Problem details
Rewrite the entries below with "flamingo" replaced by "pelican". Leave everything else unchanged.

Entries from a data source
---

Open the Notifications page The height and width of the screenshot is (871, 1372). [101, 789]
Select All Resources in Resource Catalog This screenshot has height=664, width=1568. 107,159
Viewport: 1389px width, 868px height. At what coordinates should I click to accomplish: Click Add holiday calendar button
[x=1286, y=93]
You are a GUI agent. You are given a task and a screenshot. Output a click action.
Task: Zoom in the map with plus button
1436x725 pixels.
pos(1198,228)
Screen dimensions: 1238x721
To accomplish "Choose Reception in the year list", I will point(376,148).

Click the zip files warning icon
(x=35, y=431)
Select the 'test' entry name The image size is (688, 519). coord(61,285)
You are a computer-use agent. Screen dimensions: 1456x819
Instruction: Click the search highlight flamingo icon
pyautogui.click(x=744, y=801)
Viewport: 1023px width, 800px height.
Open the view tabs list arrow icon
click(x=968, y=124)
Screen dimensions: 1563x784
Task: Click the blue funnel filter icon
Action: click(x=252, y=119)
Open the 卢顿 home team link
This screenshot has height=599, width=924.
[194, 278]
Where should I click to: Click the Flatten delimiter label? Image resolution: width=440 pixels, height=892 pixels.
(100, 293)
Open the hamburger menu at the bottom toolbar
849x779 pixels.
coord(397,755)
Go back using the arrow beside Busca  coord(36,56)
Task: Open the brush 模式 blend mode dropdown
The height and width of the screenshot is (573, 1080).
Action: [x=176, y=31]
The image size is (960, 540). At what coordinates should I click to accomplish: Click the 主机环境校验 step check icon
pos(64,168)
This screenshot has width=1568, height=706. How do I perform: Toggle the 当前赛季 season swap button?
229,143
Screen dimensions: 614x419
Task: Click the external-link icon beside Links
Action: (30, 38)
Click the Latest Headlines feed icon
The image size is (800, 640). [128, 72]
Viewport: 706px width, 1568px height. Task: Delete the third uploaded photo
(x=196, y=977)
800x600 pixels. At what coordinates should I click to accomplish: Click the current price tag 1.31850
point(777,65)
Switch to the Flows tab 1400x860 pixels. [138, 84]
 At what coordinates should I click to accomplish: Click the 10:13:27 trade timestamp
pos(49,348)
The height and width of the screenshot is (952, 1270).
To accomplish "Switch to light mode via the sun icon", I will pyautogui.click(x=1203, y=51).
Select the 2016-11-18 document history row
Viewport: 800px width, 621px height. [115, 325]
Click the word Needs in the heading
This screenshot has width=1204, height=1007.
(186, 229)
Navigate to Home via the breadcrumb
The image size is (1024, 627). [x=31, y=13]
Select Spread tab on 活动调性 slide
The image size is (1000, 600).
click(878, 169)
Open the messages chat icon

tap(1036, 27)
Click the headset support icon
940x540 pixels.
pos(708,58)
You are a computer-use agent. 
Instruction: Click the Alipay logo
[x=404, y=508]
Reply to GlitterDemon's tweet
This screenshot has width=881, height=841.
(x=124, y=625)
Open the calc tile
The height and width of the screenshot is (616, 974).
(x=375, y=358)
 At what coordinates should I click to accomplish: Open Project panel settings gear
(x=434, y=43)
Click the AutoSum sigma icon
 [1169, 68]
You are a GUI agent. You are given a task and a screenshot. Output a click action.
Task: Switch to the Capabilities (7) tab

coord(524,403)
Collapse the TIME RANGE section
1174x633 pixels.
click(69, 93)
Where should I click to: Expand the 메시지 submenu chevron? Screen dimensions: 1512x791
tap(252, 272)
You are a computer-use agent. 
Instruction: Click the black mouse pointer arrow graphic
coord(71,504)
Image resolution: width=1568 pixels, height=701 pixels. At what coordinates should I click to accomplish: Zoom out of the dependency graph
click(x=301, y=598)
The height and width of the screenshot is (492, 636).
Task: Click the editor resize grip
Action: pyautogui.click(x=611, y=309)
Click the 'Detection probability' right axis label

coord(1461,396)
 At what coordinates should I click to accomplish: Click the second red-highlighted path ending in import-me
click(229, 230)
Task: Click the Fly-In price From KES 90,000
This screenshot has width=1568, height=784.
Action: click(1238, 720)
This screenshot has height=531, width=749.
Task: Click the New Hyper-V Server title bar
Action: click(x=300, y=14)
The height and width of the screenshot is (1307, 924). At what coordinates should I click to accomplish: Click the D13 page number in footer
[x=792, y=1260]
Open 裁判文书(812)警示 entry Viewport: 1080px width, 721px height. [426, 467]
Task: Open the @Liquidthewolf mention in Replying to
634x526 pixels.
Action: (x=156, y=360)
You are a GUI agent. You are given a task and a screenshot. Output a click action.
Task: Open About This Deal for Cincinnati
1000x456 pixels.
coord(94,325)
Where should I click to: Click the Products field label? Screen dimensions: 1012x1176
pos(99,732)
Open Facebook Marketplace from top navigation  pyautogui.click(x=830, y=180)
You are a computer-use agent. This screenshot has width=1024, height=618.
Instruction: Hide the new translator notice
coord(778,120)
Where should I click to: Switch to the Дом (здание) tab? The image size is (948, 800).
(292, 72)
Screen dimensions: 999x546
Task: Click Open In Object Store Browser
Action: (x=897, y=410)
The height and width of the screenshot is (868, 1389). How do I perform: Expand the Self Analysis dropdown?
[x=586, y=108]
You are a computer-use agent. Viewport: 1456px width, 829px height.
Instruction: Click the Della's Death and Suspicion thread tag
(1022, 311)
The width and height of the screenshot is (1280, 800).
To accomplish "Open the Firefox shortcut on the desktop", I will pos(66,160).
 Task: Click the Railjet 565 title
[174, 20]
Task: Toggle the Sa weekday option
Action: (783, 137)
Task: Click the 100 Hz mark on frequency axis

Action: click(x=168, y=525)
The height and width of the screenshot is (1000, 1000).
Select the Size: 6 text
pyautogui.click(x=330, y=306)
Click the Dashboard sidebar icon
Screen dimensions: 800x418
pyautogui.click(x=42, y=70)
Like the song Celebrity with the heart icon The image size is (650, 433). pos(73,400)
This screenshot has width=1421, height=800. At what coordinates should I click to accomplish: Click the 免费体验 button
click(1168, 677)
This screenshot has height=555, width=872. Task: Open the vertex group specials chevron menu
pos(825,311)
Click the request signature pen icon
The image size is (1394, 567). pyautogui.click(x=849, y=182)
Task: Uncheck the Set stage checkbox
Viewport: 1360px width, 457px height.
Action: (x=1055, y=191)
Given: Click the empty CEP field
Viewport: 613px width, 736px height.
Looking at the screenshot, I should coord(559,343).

---

Reply to the exercise
Open the Notifications page The height and width of the screenshot is (871, 1372). [101, 789]
Select All Resources in Resource Catalog This screenshot has height=664, width=1568. 107,159
Viewport: 1389px width, 868px height. At what coordinates should I click to accomplish: Click Add holiday calendar button
[x=1286, y=93]
You are a GUI agent. You are given a task and a screenshot. Output a click action.
Task: Zoom in the map with plus button
1436x725 pixels.
pos(1198,228)
Screen dimensions: 1238x721
To accomplish "Choose Reception in the year list", I will point(376,148).

Click the zip files warning icon
(x=35, y=431)
Select the 'test' entry name The image size is (688, 519). coord(61,285)
You are a computer-use agent. Screen dimensions: 1456x819
Instruction: Click the search highlight pelican icon
pyautogui.click(x=744, y=801)
Viewport: 1023px width, 800px height.
Open the view tabs list arrow icon
click(x=968, y=124)
Screen dimensions: 1563x784
Task: Click the blue funnel filter icon
Action: click(x=252, y=119)
Open the 卢顿 home team link
This screenshot has height=599, width=924.
[194, 278]
Where should I click to: Click the Flatten delimiter label? Image resolution: width=440 pixels, height=892 pixels.
(100, 293)
Open the hamburger menu at the bottom toolbar
849x779 pixels.
coord(397,755)
Go back using the arrow beside Busca  coord(36,56)
Task: Open the brush 模式 blend mode dropdown
The height and width of the screenshot is (573, 1080).
Action: [x=176, y=31]
The image size is (960, 540). At what coordinates should I click to accomplish: Click the 主机环境校验 step check icon
pos(64,168)
This screenshot has width=1568, height=706. How do I perform: Toggle the 当前赛季 season swap button?
229,143
Screen dimensions: 614x419
Task: Click the external-link icon beside Links
Action: (30, 38)
Click the Latest Headlines feed icon
The image size is (800, 640). [128, 72]
Viewport: 706px width, 1568px height. Task: Delete the third uploaded photo
(x=196, y=977)
800x600 pixels. At what coordinates should I click to accomplish: Click the current price tag 1.31850
point(777,65)
Switch to the Flows tab 1400x860 pixels. [138, 84]
 At what coordinates should I click to accomplish: Click the 10:13:27 trade timestamp
pos(49,348)
The height and width of the screenshot is (952, 1270).
To accomplish "Switch to light mode via the sun icon", I will pyautogui.click(x=1203, y=51).
Select the 2016-11-18 document history row
Viewport: 800px width, 621px height. [115, 325]
Click the word Needs in the heading
This screenshot has width=1204, height=1007.
(186, 229)
Navigate to Home via the breadcrumb
The image size is (1024, 627). [x=31, y=13]
Select Spread tab on 活动调性 slide
The image size is (1000, 600).
click(878, 169)
Open the messages chat icon

tap(1036, 27)
Click the headset support icon
940x540 pixels.
pos(708,58)
You are a computer-use agent. 
Instruction: Click the Alipay logo
[x=404, y=508]
Reply to GlitterDemon's tweet
This screenshot has width=881, height=841.
(x=124, y=625)
Open the calc tile
The height and width of the screenshot is (616, 974).
(x=375, y=358)
 At what coordinates should I click to accomplish: Open Project panel settings gear
(x=434, y=43)
Click the AutoSum sigma icon
 [1169, 68]
You are a GUI agent. You are given a task and a screenshot. Output a click action.
Task: Switch to the Capabilities (7) tab

coord(524,403)
Collapse the TIME RANGE section
1174x633 pixels.
click(69, 93)
Where should I click to: Expand the 메시지 submenu chevron? Screen dimensions: 1512x791
tap(252, 272)
You are a computer-use agent. 
Instruction: Click the black mouse pointer arrow graphic
coord(71,504)
Image resolution: width=1568 pixels, height=701 pixels. At what coordinates should I click to accomplish: Zoom out of the dependency graph
click(x=301, y=598)
The height and width of the screenshot is (492, 636).
Task: Click the editor resize grip
Action: pyautogui.click(x=611, y=309)
Click the 'Detection probability' right axis label

coord(1461,396)
 At what coordinates should I click to accomplish: Click the second red-highlighted path ending in import-me
click(229, 230)
Task: Click the Fly-In price From KES 90,000
This screenshot has width=1568, height=784.
Action: click(1238, 720)
This screenshot has height=531, width=749.
Task: Click the New Hyper-V Server title bar
Action: click(x=300, y=14)
The height and width of the screenshot is (1307, 924). At what coordinates should I click to accomplish: Click the D13 page number in footer
[x=792, y=1260]
Open 裁判文书(812)警示 entry Viewport: 1080px width, 721px height. [426, 467]
Task: Open the @Liquidthewolf mention in Replying to
634x526 pixels.
Action: (x=156, y=360)
You are a GUI agent. You are given a task and a screenshot. Output a click action.
Task: Open About This Deal for Cincinnati
1000x456 pixels.
coord(94,325)
Where should I click to: Click the Products field label? Screen dimensions: 1012x1176
pos(99,732)
Open Facebook Marketplace from top navigation  pyautogui.click(x=830, y=180)
You are a computer-use agent. This screenshot has width=1024, height=618.
Instruction: Hide the new translator notice
coord(778,120)
Where should I click to: Switch to the Дом (здание) tab? The image size is (948, 800).
(292, 72)
Screen dimensions: 999x546
Task: Click Open In Object Store Browser
Action: (x=897, y=410)
The height and width of the screenshot is (868, 1389). How do I perform: Expand the Self Analysis dropdown?
[x=586, y=108]
You are a computer-use agent. Viewport: 1456px width, 829px height.
Instruction: Click the Della's Death and Suspicion thread tag
(1022, 311)
The width and height of the screenshot is (1280, 800).
To accomplish "Open the Firefox shortcut on the desktop", I will pos(66,160).
 Task: Click the Railjet 565 title
[174, 20]
Task: Toggle the Sa weekday option
Action: (783, 137)
Task: Click the 100 Hz mark on frequency axis

Action: click(x=168, y=525)
The height and width of the screenshot is (1000, 1000).
Select the Size: 6 text
pyautogui.click(x=330, y=306)
Click the Dashboard sidebar icon
Screen dimensions: 800x418
pyautogui.click(x=42, y=70)
Like the song Celebrity with the heart icon The image size is (650, 433). pos(73,400)
This screenshot has width=1421, height=800. At what coordinates should I click to accomplish: Click the 免费体验 button
click(1168, 677)
This screenshot has height=555, width=872. Task: Open the vertex group specials chevron menu
pos(825,311)
Click the request signature pen icon
The image size is (1394, 567). pyautogui.click(x=849, y=182)
Task: Uncheck the Set stage checkbox
Viewport: 1360px width, 457px height.
Action: (x=1055, y=191)
Given: Click the empty CEP field
Viewport: 613px width, 736px height.
Looking at the screenshot, I should coord(559,343).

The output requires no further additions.